İstanbul Aile Araştırmaları ve Danışmanlığı Derneği (AİLEDER) Başkanı Fatih Kılıçarslan, kadına yönelik şiddetin “insan hakları sorunu” olduğunu söyledi. Şiddetin önlenmesinde “toplumun vicdanı, bilinci ve katılımı harekete geçirilmeli" dedi.
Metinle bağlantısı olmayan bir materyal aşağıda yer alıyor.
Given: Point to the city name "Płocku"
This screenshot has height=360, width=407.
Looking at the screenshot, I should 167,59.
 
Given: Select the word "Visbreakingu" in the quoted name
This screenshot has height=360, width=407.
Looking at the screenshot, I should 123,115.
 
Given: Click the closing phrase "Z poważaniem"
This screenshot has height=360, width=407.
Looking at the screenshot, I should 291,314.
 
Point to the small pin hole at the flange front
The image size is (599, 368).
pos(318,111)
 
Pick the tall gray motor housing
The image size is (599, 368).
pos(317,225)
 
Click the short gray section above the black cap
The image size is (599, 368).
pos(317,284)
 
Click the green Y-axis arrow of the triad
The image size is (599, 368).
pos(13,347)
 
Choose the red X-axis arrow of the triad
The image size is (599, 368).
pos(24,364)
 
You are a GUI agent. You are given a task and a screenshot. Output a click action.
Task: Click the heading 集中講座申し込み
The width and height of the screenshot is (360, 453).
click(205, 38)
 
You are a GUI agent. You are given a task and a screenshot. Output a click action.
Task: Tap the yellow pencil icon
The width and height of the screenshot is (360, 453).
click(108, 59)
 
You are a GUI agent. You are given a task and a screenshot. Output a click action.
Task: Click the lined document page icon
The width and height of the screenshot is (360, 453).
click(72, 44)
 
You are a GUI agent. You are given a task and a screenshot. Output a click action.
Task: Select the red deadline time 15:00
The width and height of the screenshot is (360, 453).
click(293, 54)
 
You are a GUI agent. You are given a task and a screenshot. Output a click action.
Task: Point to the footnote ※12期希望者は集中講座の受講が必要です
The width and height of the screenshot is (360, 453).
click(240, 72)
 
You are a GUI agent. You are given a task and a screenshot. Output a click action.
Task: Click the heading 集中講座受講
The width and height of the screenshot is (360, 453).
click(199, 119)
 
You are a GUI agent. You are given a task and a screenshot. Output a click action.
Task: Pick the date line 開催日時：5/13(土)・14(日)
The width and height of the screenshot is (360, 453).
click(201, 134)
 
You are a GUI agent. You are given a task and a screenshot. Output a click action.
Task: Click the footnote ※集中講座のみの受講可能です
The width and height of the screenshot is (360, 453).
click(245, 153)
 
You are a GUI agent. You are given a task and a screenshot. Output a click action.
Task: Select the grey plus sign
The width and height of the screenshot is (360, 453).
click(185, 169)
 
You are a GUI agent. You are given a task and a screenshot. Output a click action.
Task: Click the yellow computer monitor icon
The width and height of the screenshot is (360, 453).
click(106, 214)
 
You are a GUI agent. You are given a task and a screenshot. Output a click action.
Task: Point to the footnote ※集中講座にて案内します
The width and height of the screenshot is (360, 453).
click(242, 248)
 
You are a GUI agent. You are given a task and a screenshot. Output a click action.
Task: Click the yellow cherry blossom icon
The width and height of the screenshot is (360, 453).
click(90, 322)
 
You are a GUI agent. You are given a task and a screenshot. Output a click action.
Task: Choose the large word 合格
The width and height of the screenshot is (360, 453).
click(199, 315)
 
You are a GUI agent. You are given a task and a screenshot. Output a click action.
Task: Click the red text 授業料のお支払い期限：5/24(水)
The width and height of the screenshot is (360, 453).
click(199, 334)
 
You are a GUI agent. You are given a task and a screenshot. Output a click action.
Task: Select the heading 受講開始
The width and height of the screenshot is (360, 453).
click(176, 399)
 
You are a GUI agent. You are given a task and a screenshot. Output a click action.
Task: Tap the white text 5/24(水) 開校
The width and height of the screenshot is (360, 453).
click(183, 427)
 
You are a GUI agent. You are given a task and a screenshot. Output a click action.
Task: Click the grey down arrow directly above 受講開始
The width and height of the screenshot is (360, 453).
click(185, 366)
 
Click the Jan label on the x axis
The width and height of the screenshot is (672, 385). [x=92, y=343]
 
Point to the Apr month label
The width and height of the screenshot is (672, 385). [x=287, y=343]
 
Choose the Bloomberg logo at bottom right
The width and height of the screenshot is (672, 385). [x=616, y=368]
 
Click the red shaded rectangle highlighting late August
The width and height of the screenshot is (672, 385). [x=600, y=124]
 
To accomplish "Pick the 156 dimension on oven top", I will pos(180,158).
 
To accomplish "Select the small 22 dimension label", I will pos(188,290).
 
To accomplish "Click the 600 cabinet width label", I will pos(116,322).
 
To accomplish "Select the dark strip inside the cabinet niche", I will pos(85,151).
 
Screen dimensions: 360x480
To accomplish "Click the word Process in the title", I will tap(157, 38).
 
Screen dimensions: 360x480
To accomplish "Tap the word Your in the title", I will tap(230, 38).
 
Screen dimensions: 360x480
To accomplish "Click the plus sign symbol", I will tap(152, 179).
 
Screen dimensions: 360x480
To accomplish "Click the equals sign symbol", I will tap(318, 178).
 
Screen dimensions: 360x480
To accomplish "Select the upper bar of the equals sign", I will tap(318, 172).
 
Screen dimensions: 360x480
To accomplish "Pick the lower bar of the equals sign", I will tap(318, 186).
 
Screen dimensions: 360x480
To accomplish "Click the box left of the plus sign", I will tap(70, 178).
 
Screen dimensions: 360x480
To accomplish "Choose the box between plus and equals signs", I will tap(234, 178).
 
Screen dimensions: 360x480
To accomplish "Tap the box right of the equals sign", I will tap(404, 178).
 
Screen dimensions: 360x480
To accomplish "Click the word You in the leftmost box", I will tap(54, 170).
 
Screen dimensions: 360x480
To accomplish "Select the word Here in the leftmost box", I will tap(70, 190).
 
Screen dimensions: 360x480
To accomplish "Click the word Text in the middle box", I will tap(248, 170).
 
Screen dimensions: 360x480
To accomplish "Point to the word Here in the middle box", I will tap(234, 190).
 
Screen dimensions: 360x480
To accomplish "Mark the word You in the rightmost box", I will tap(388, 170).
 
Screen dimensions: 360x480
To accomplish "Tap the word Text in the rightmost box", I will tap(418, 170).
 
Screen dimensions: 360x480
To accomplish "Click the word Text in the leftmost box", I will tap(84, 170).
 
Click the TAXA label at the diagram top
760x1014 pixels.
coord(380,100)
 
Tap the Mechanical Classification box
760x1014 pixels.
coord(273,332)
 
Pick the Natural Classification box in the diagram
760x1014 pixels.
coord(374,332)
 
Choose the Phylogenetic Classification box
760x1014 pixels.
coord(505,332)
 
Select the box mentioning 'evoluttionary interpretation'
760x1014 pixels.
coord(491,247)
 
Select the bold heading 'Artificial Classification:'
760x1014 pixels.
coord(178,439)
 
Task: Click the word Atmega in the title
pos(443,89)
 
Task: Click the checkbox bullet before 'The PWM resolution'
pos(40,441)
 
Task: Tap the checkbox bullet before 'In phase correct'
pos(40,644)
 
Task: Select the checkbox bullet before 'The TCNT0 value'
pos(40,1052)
AİLEDER, 8 Mart Dünya Kadınlar Günü dolayısıyla yazılı bir açıklama yaptı. Dernek Başkanı Fatih Kılıçarslan tarafından yapılan açıklamada kadına yönelik şiddeti anlatan uluslararası raporlardan söz edildi. 8 Mart Dünya Kadınlar Günü'nün kadınların şiddete, adaletsizliğe, eşitsizliğe ve ayrımcılığa karşı başlattıkları mücadele günü olduğunu dile getiren Kadına yönelik şiddetin insan hakları sorunu olduğuna dikkat çeken Kılıçarslan, şöyle devam etti: "Çocukluk döneminde sürekli şiddet görerek yetişen erkek, şiddeti normalize ederek, içselleştirir ve iletişim yöntemi olarak kullanır. Şiddet uygulayan erkek kendini merkeze alarak otoritesini mutlaklaştırır, eşi ve çocuklarının kendisine itaatle yükümlü bireyler olarak görür, ötekileştirir ve dışlar. Şiddeti iletişim yöntemi haline getirir.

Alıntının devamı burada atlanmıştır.